**What this task involves**. Give back exactly the stretch of data below from the line holding "Switch to the View sidebar tab" through the line holding "Click the trade", both ends included, and leave the remaining lines out.

**Input**.
|---|
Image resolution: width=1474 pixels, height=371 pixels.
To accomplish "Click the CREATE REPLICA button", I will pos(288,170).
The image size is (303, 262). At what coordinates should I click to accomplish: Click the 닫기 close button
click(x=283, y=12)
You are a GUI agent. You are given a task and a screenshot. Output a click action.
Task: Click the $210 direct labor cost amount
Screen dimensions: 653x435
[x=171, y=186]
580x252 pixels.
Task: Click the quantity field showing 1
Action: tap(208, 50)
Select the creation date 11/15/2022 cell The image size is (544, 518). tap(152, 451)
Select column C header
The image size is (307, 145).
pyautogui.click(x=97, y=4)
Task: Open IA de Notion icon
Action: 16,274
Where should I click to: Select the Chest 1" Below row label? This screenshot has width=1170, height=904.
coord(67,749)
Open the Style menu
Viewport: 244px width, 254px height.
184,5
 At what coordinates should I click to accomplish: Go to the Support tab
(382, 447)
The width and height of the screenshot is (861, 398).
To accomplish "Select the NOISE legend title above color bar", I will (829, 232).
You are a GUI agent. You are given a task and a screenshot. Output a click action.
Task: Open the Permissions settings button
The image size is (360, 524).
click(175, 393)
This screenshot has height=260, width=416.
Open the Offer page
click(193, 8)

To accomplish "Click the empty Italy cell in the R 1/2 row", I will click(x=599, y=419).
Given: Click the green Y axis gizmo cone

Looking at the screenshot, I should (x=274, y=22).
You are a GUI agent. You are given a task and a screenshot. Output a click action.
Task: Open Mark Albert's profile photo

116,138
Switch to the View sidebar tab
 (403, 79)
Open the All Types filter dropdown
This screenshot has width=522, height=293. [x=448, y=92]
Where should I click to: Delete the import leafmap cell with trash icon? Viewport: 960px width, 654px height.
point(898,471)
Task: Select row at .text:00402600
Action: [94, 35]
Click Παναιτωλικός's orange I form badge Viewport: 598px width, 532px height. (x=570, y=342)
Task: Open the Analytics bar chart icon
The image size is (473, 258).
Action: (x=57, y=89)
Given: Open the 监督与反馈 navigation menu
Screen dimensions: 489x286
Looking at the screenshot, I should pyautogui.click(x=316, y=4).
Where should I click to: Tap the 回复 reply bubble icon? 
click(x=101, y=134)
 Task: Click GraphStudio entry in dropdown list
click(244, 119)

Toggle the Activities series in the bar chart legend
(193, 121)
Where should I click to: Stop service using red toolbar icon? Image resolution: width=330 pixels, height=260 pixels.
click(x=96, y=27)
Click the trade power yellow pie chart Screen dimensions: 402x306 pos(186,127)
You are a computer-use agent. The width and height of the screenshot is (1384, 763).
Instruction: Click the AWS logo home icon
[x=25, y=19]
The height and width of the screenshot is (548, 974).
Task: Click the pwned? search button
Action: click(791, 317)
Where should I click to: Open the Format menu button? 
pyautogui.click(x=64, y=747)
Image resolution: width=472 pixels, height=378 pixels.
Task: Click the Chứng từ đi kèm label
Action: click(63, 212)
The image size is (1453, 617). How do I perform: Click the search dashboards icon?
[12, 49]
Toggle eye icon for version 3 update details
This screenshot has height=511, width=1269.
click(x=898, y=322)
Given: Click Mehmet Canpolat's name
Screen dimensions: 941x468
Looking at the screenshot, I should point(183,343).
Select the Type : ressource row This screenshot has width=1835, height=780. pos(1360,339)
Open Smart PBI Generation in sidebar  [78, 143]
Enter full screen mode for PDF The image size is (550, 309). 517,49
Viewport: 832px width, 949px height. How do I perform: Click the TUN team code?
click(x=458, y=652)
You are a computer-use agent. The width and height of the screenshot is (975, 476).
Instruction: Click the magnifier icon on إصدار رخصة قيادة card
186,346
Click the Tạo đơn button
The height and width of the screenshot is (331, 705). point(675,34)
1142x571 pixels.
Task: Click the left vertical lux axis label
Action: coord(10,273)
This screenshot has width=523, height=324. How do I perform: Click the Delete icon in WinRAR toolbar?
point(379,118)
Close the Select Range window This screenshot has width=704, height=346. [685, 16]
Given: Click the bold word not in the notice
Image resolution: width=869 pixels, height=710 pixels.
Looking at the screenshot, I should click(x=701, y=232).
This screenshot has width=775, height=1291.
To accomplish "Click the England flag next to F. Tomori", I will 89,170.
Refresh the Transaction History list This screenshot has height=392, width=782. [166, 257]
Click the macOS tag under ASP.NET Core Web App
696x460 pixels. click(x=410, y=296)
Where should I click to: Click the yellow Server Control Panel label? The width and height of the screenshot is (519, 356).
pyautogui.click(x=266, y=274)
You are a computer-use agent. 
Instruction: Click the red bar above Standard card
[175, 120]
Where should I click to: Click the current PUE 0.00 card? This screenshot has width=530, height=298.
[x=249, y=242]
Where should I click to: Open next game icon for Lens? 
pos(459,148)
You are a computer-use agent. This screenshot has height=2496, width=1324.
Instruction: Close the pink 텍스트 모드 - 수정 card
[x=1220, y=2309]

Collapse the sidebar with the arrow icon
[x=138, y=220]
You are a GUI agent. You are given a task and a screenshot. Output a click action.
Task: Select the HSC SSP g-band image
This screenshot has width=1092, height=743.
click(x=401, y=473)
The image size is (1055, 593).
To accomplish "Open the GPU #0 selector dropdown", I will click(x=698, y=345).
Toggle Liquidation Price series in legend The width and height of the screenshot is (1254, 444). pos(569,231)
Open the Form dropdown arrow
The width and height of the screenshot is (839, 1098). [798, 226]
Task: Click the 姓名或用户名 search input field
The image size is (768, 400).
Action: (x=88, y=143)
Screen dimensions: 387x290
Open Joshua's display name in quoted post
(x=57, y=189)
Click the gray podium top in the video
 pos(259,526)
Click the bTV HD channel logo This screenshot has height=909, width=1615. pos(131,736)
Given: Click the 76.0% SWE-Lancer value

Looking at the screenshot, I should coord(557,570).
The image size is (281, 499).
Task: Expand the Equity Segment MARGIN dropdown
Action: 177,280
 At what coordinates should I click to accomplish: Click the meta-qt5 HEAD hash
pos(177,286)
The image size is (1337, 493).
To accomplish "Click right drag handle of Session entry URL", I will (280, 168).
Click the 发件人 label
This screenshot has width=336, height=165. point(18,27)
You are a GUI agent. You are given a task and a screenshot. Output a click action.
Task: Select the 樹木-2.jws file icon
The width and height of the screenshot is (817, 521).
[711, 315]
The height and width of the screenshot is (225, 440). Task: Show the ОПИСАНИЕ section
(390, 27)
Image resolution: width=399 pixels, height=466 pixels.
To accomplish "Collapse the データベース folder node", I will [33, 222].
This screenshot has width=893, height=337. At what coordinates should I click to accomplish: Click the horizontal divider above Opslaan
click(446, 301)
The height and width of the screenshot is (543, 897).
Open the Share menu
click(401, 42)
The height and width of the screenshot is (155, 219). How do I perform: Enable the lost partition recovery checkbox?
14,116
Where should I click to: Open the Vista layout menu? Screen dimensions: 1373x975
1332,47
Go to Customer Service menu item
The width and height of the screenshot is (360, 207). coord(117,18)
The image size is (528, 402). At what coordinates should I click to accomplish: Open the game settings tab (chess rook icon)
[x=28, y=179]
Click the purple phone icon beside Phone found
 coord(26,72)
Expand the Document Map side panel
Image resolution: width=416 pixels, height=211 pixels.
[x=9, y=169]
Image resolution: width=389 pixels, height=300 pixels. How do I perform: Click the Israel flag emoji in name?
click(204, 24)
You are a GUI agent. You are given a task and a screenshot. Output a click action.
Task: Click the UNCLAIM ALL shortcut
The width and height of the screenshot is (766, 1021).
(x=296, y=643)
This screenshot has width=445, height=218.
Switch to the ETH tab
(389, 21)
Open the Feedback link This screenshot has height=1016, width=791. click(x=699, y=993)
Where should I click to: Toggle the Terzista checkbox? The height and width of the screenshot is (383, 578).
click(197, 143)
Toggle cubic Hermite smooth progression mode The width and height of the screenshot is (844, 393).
|---|
**Exercise response**.
Switch to the View sidebar tab
 (403, 79)
Open the All Types filter dropdown
This screenshot has width=522, height=293. [x=448, y=92]
Where should I click to: Delete the import leafmap cell with trash icon? Viewport: 960px width, 654px height.
point(898,471)
Task: Select row at .text:00402600
Action: [94, 35]
Click Παναιτωλικός's orange I form badge Viewport: 598px width, 532px height. (x=570, y=342)
Task: Open the Analytics bar chart icon
The image size is (473, 258).
Action: (x=57, y=89)
Given: Open the 监督与反馈 navigation menu
Screen dimensions: 489x286
Looking at the screenshot, I should pyautogui.click(x=316, y=4).
Where should I click to: Tap the 回复 reply bubble icon? 
click(x=101, y=134)
 Task: Click GraphStudio entry in dropdown list
click(244, 119)

Toggle the Activities series in the bar chart legend
(193, 121)
Where should I click to: Stop service using red toolbar icon? Image resolution: width=330 pixels, height=260 pixels.
click(x=96, y=27)
Click the trade power yellow pie chart Screen dimensions: 402x306 pos(186,127)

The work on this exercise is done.